* _Supplied information_
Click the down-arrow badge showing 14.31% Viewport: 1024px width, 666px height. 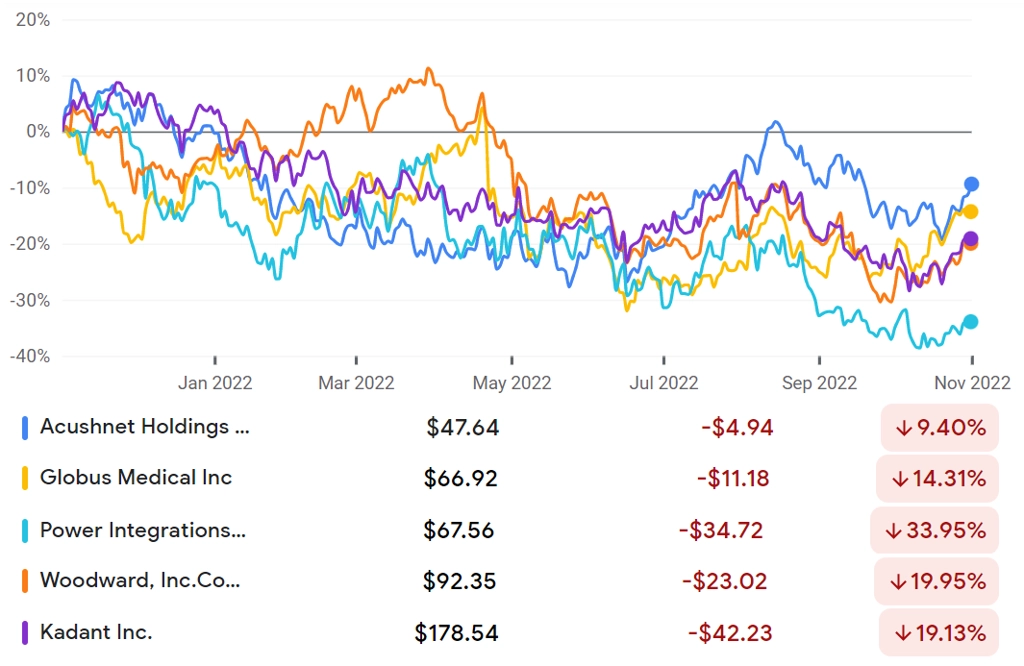(x=938, y=479)
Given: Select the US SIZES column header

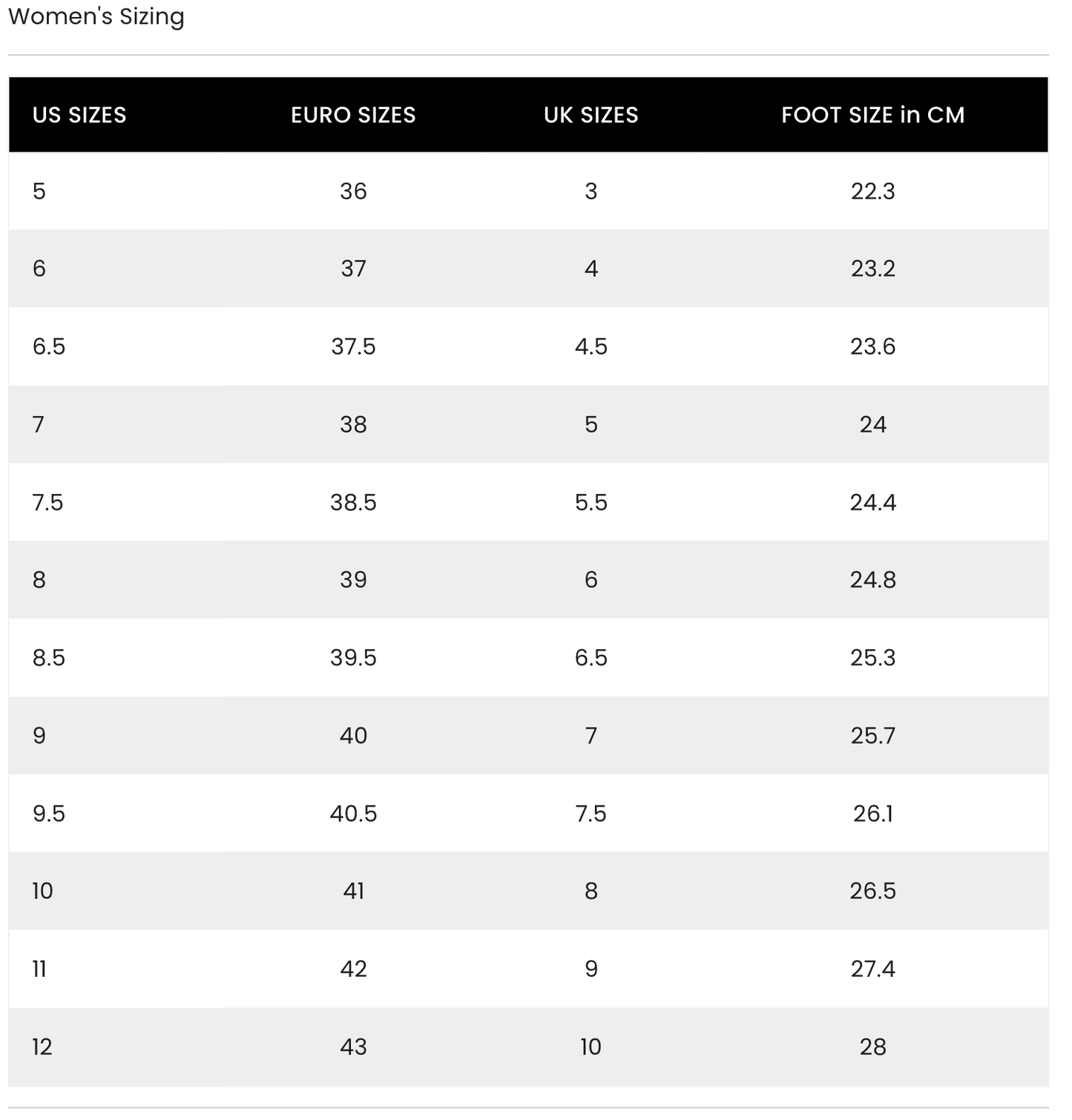Looking at the screenshot, I should tap(79, 115).
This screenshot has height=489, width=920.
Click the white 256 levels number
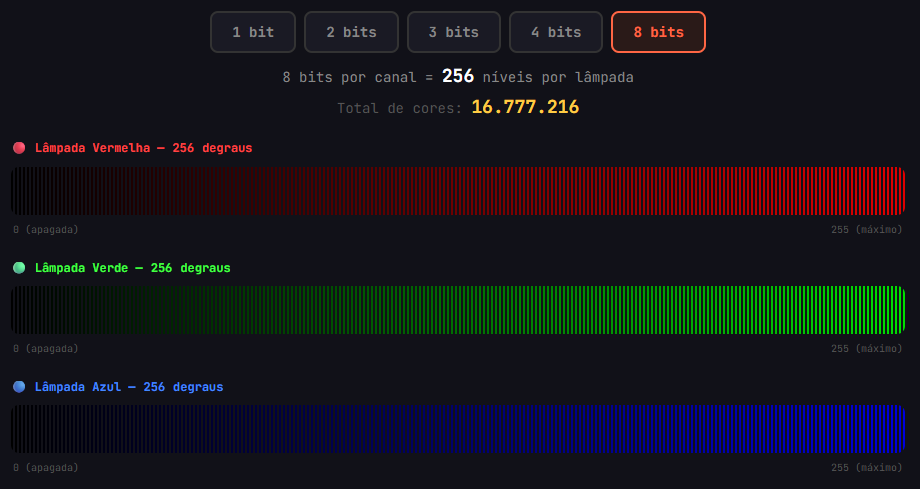457,77
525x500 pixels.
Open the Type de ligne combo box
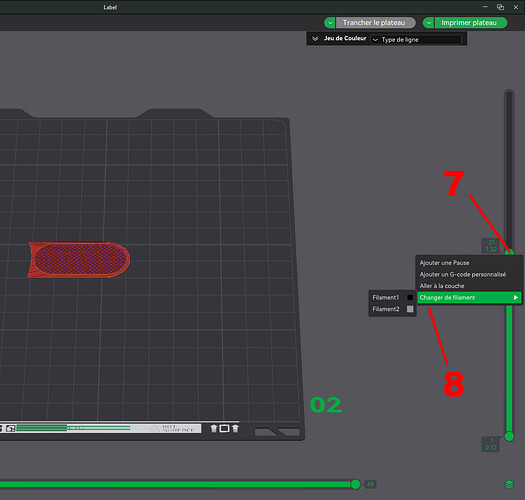click(x=416, y=40)
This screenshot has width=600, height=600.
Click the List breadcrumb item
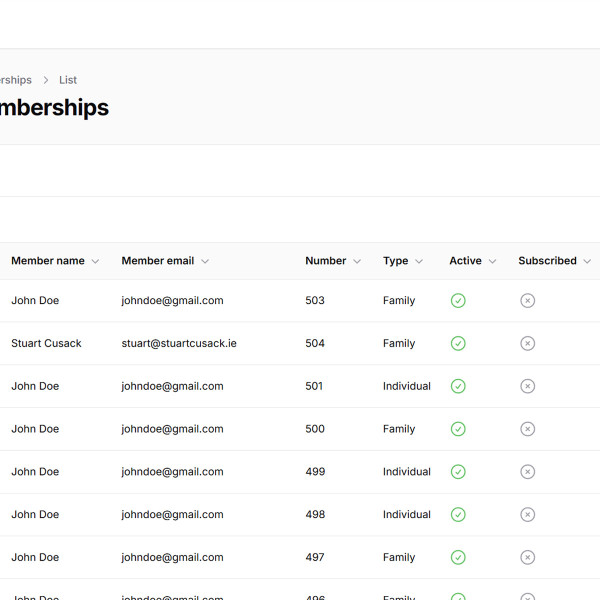point(68,80)
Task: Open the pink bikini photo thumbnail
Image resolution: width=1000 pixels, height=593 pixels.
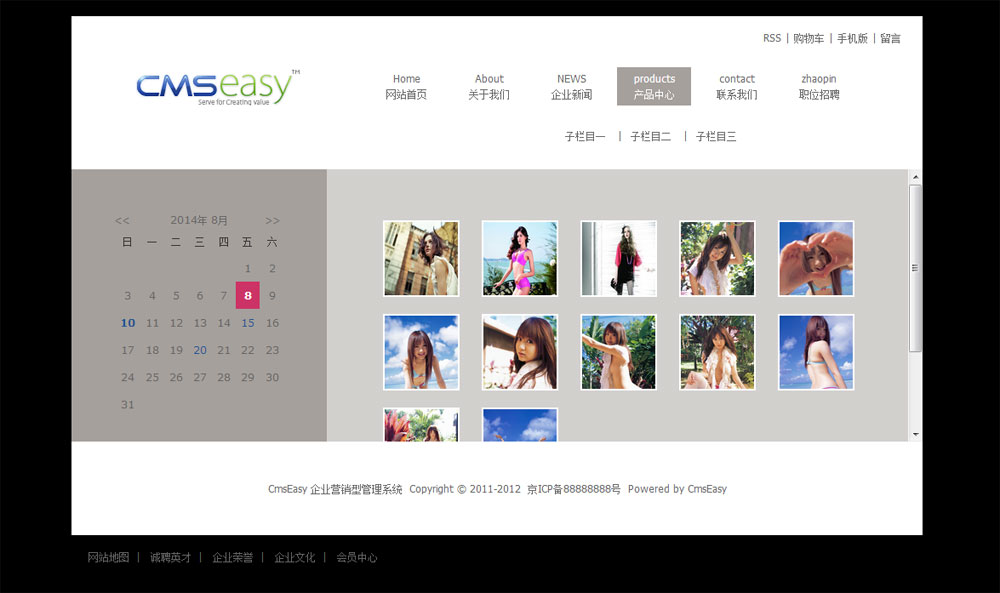Action: 520,259
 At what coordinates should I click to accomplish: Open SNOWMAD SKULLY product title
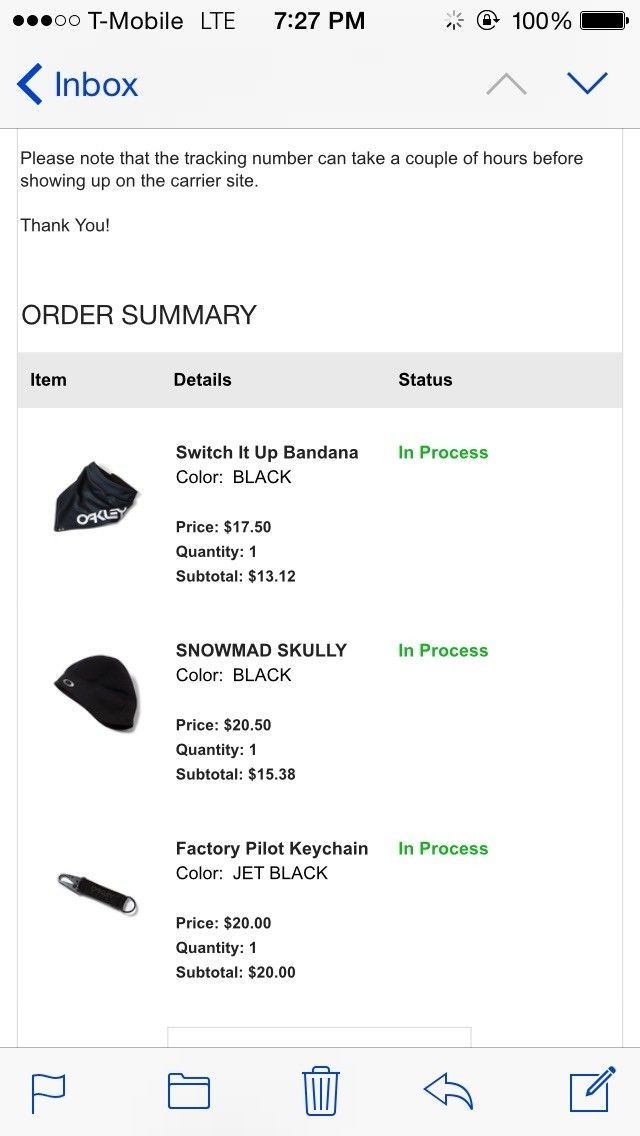click(261, 650)
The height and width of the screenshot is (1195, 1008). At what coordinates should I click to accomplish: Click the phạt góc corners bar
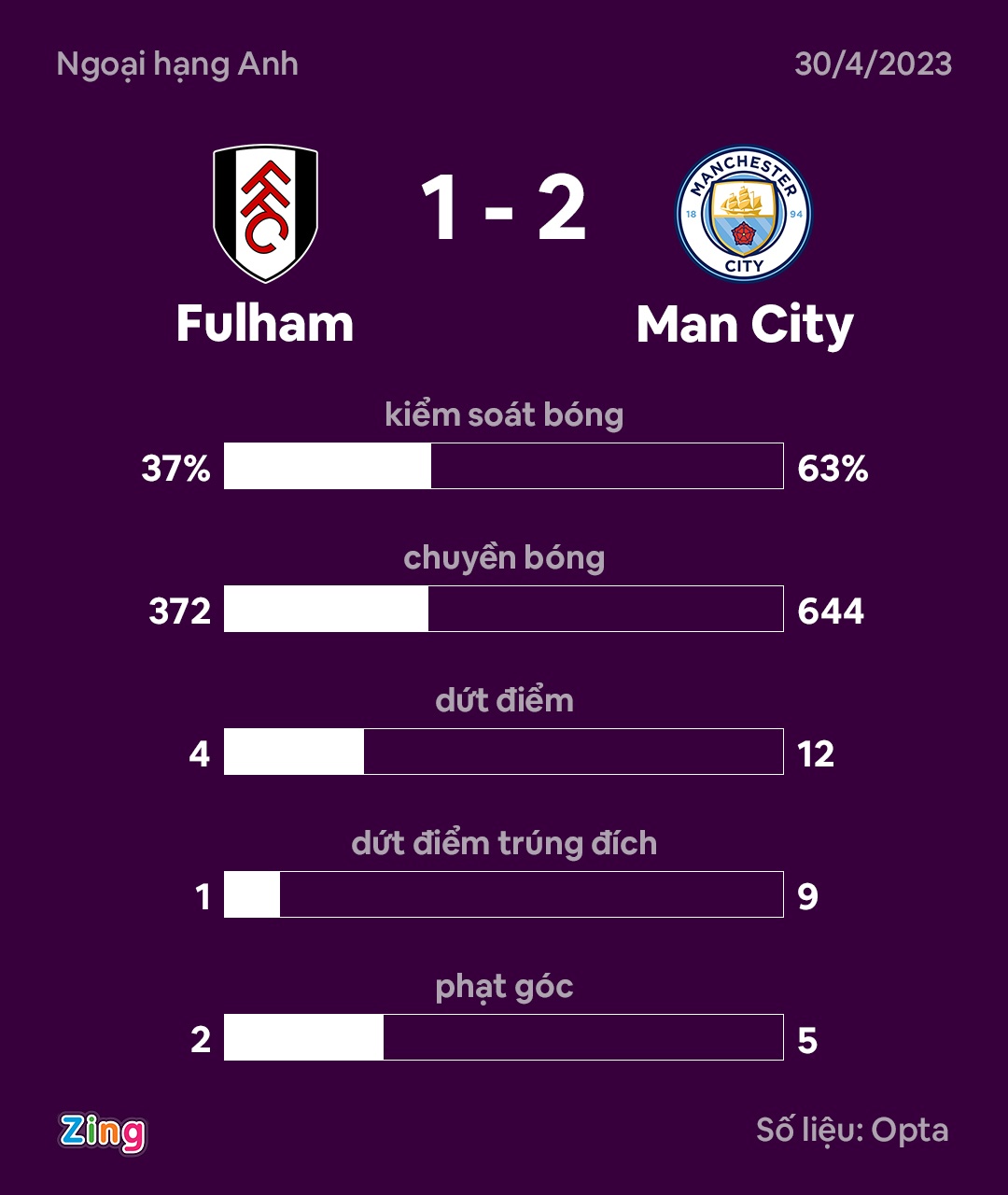click(503, 1037)
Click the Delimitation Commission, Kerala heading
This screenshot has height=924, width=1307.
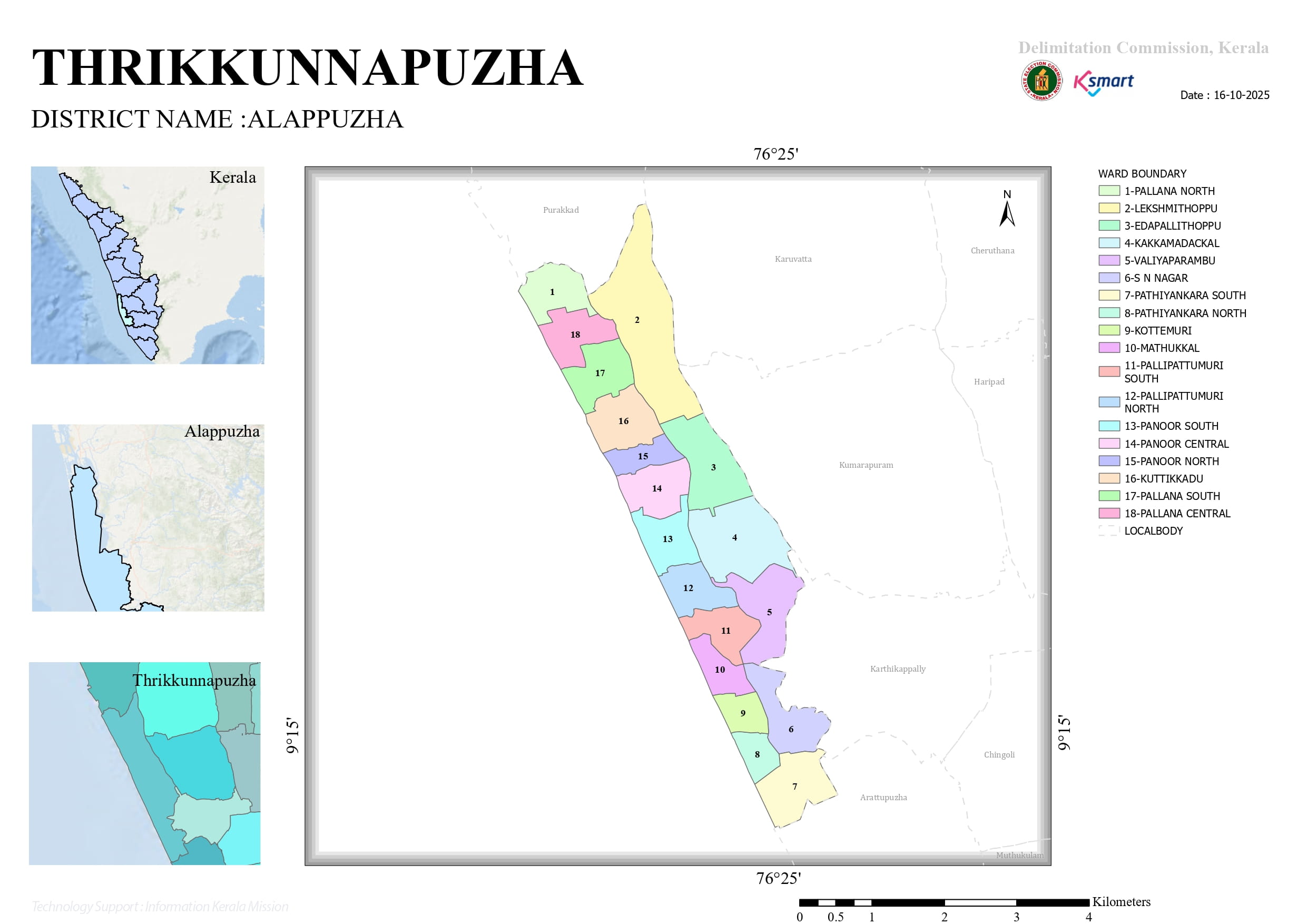click(1143, 48)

* _Required action_
Leave the pictures out and restate exactly the lines from the one that has "Open the Type de ligne combo box" through the final line of the entries above, both ends included.

* _Reply to the exercise_
Open the Type de ligne combo box
click(x=416, y=40)
This screenshot has width=600, height=600.
Click the List breadcrumb item
point(68,80)
Task: Open the pink bikini photo thumbnail
Image resolution: width=1000 pixels, height=593 pixels.
Action: 520,259
 At what coordinates should I click to accomplish: Open SNOWMAD SKULLY product title
click(261, 650)
The height and width of the screenshot is (1195, 1008). At what coordinates should I click to accomplish: Click the phạt góc corners bar
click(503, 1037)
Click the Delimitation Commission, Kerala heading
This screenshot has height=924, width=1307.
click(1143, 48)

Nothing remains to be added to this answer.